── Dataset content
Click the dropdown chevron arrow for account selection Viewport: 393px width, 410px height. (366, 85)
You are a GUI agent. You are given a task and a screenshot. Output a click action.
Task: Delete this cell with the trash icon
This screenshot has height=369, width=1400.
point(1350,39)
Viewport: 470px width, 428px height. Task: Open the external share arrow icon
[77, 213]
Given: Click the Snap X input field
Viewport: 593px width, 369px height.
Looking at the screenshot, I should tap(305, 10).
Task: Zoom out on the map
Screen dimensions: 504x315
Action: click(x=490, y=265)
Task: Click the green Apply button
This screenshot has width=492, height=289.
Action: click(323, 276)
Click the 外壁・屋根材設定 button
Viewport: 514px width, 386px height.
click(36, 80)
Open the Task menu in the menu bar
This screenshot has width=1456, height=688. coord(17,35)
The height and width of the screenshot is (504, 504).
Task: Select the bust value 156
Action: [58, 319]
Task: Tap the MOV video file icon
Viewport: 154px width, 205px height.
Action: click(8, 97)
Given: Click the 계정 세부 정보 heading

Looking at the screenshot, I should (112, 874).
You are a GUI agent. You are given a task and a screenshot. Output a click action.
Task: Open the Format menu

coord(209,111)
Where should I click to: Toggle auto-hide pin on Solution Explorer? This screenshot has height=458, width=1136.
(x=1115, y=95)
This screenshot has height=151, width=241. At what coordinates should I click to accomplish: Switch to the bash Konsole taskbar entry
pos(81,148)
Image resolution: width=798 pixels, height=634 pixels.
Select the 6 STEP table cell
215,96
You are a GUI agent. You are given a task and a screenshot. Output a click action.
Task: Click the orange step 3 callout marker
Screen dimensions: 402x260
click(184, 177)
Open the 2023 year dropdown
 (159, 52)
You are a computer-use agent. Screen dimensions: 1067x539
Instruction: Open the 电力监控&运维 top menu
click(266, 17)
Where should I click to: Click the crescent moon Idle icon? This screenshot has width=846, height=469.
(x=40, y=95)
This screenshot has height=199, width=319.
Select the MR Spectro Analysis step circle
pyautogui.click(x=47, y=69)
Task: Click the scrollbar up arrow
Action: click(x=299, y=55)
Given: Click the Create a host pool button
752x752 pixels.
────
§ Exercise details: Search the records line by line for the word "pixels" and copy every line where it appears.

§ Solution below:
Image resolution: width=798 pixels, height=634 pixels.
752x752 pixels.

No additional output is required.